According to the article about the roadside rescue, where was Phyllis Ahipene working when she took her basic first aid course?

• _Page text_:
_ _ _ _ _ _ _
KEY POINTS:
A mother of three who saved a teenager after he was speared through the neck by a tree branch told how she stemmed the bleeding with her children's clothes - although she usually faints at the sight of blood.
In an emotional reunion, college student Gareth Clark, 16, was able to thank rescuer Phyllis Ahipene when she visited him at Waikato Hospital yesterday, a week after a car crash almost claimed his life.
She said she was able to stop him bleeding to death at the roadside because she attended a basic first aid course while working at Morrinsville New World supermarket five years earlier.
Gareth's mother, Jo, was also there, and thanked Ms Ahipene for her quick actions in stemming the flow of blood from Gareth's jugular vein after a five-pronged branch speared through his neck during the crash.
Ms Ahipene was the first on the scene and as she applied pressure to the teenager's bleeding neck her three children - aged 9, 4, and four months - and 10-year-old nephew looked on.
"I usually faint at the sight of blood, but I think the course might have helped," she said yesterday.
She had no idea of the extent of Gareth's injuries until she was approached by the Herald yesterday while working at her part-time job at Cafe Jak's in Matamata.
But news of the drama had spread. Two customers in the cafe congratulated her as she served them coffee.
Ms Ahipene described how she saw Gareth stumbling by the roadside with blood pouring from his neck wound.
"I just grabbed a sweatshirt off my son, and he (Gareth) was stumbling out of the trees covered in blood which was everywhere.
"I noticed a cut on the left hand side and laid him down on the ground in the recovery position."
Once the bleeding appeared under control, she secured the sweatshirt around his neck.
It was this action that helped keep Gareth alive.
Although the branch missed his vertebrae and spinal cord, oesophagus, larynx, carotid arteries, and one jugular vein, it ruptured the other jugular.
But the sweatshirt enabled clots to form around the rupture and stem the bleeding.
Ms Ahipene said her partner, Cliff Williams, had suffered a similar injury in a motorbike crash about 10 years ago, when his neck was torn by a barbed wire fence.
Mrs Clark said she was glad a fellow mother was first at the scene.
"It's amazing she had the courage to do something. When you're a mum I think you empathise with other mums, and you'll do things like that for other people's children.
Gareth said once out of hospital he would call in at Cafe Jak's for a special coffee.
The accident happened last Tuesday after Gareth had sat his first NCEA exam.
His friend lost control of the car and it careered into a clump of trees.
The driver was uninjured but the branch passed through the passenger-side window and entered Gareth's neck at an angle.
_ _ _ _ _ _ _
• _Data provided_:
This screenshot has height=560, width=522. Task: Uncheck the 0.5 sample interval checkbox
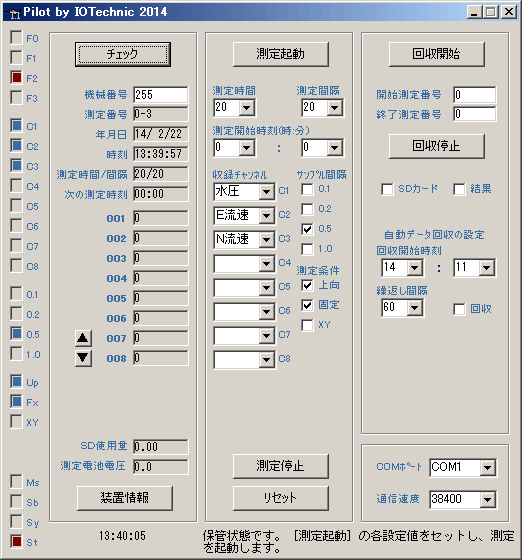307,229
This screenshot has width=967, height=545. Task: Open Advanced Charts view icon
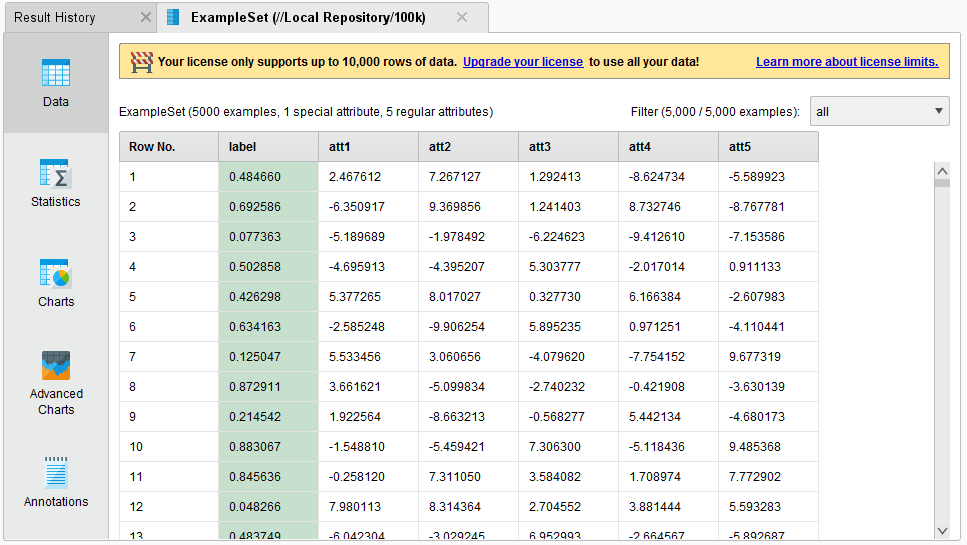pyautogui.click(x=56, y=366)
_ _ _ _ _ _ _
• _Your response_: Morrinsville New World supermarket